EXERCISE MATERIALS:
[Start of section]
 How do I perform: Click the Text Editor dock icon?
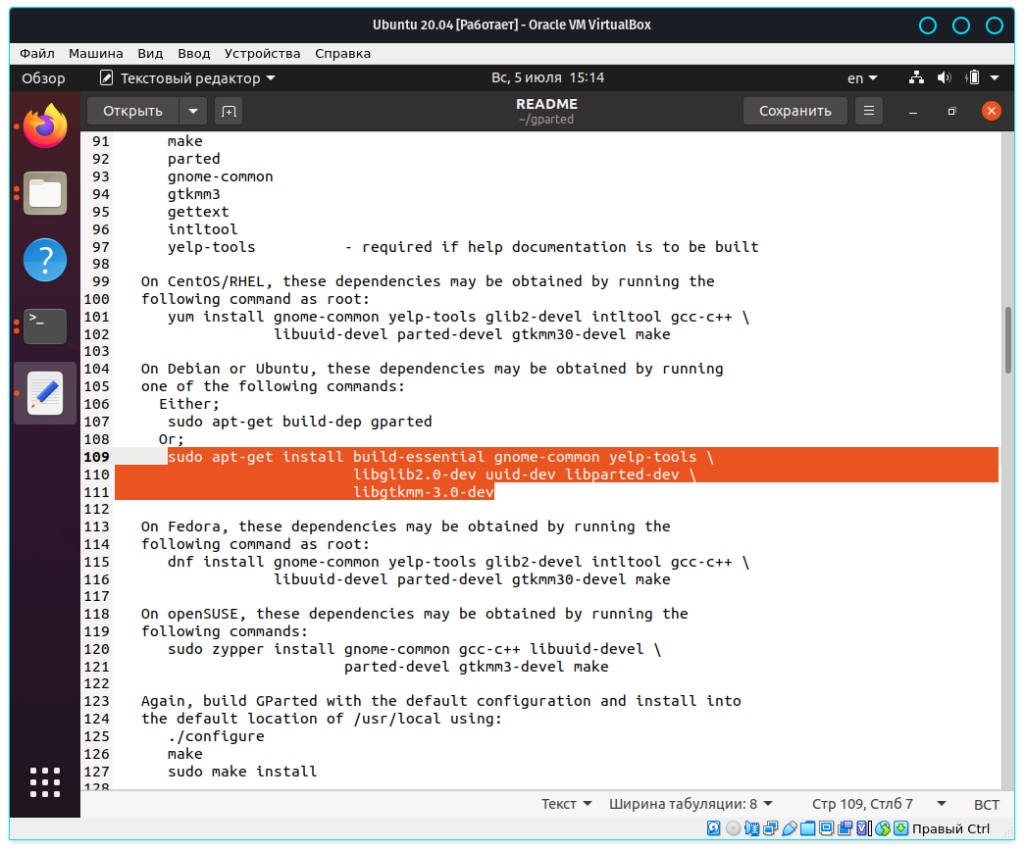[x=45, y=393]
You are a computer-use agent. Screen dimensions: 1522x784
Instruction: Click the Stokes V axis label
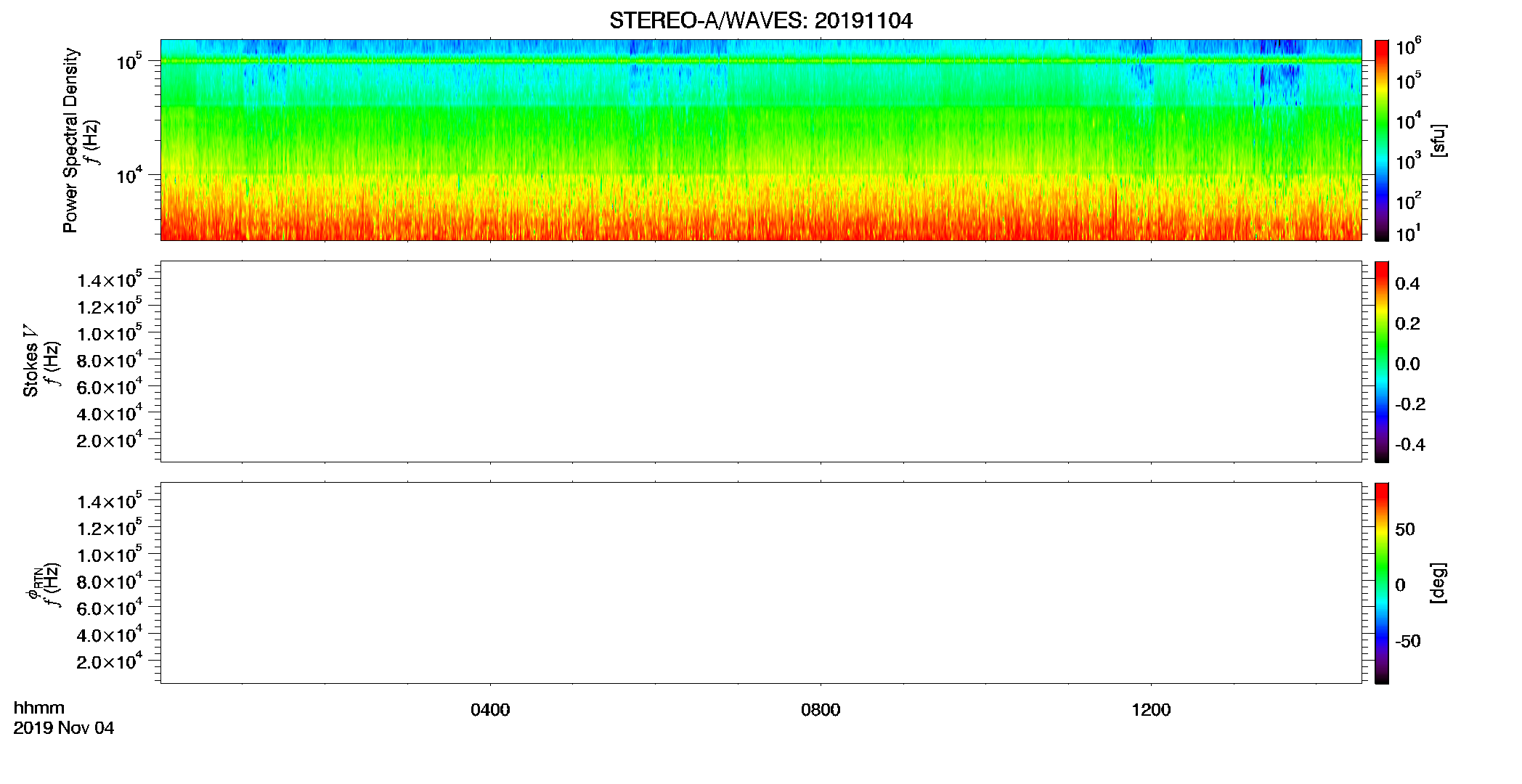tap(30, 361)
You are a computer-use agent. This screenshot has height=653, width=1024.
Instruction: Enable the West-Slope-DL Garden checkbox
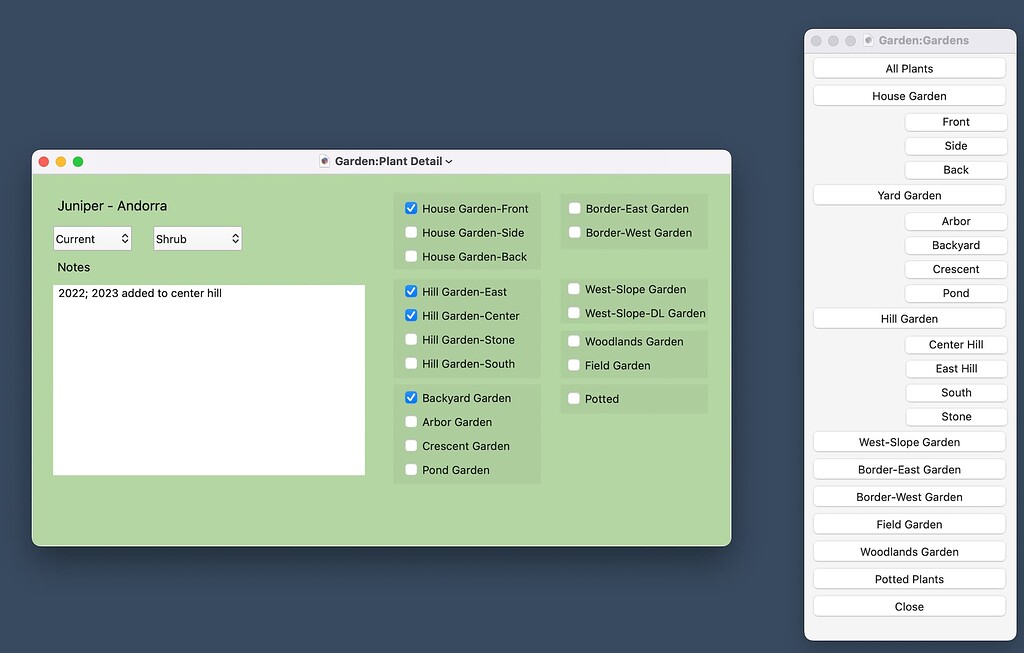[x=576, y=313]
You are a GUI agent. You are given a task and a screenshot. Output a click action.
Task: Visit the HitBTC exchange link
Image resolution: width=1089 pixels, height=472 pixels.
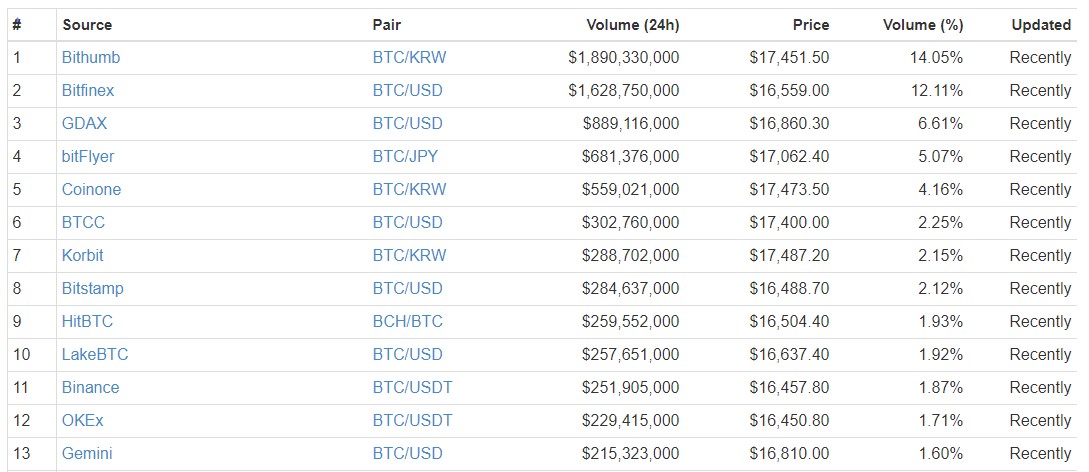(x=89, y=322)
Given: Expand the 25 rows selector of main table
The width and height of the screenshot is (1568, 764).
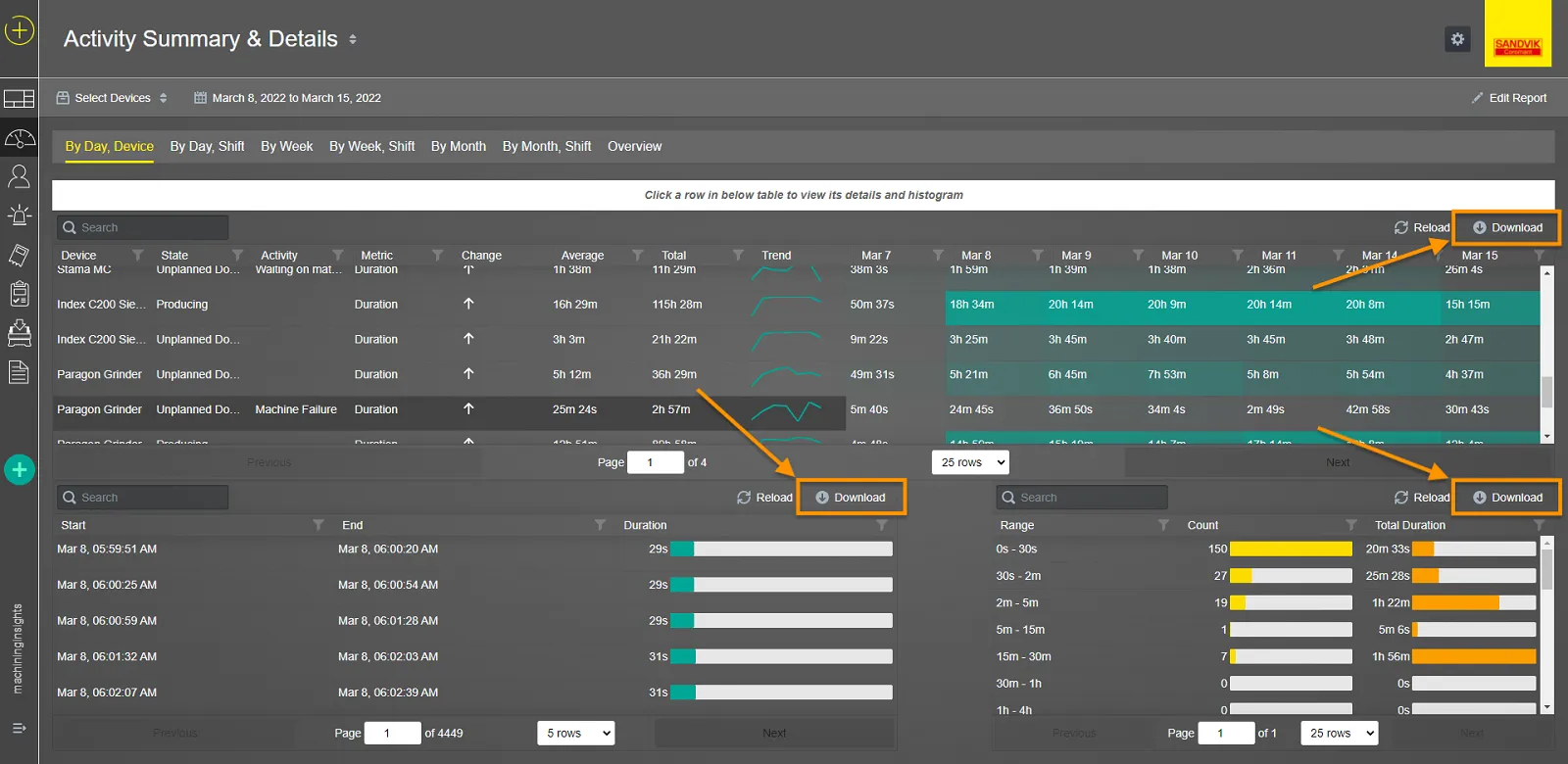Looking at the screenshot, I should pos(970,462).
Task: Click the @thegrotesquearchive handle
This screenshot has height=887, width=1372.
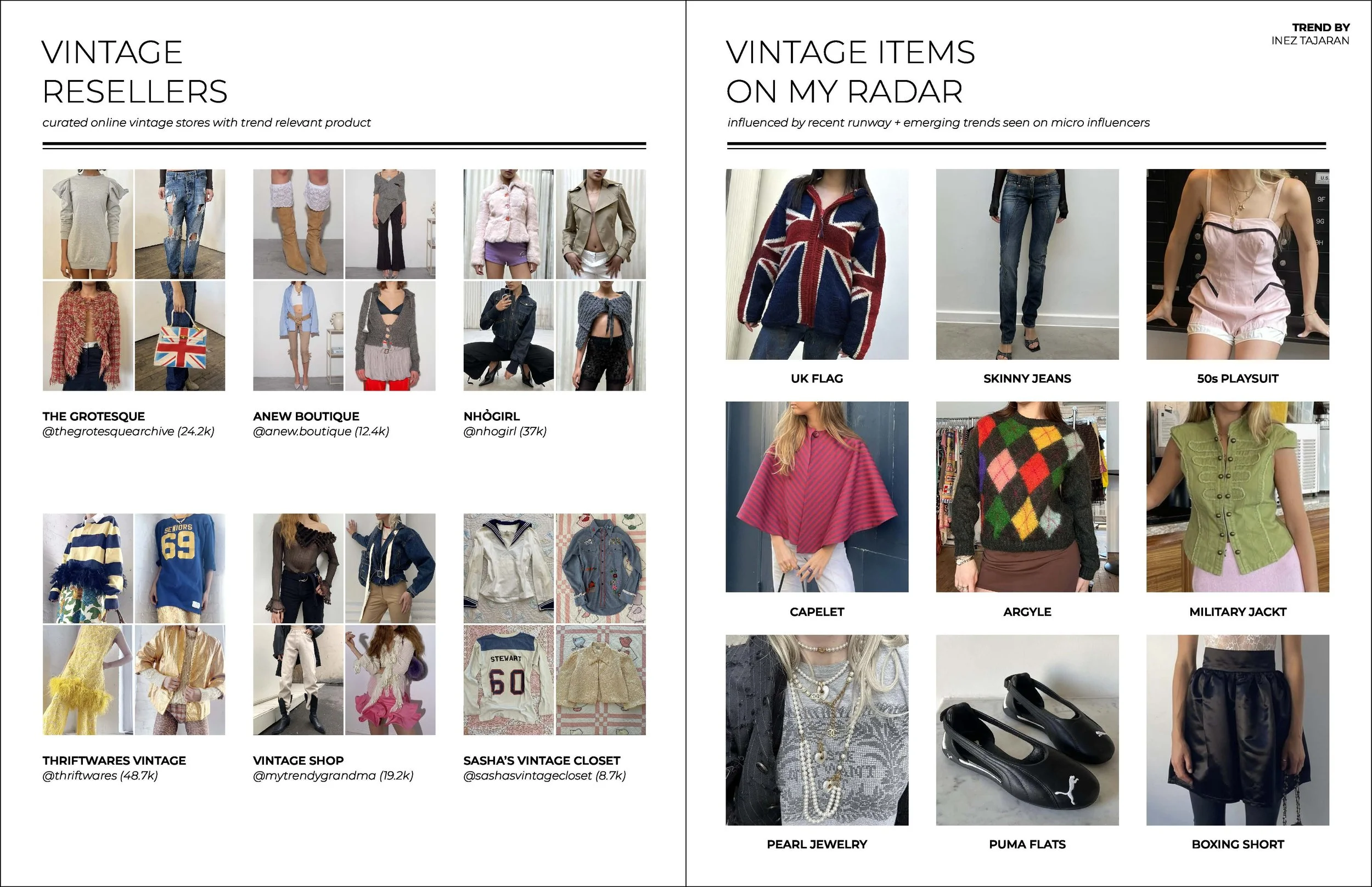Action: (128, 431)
[End of section]
From the entries above, show each line that includes the string "computer".

You are a computer-use agent. Screen dimensions: 1522x784
You are a computer-use agent. This screenshot has height=653, width=1024.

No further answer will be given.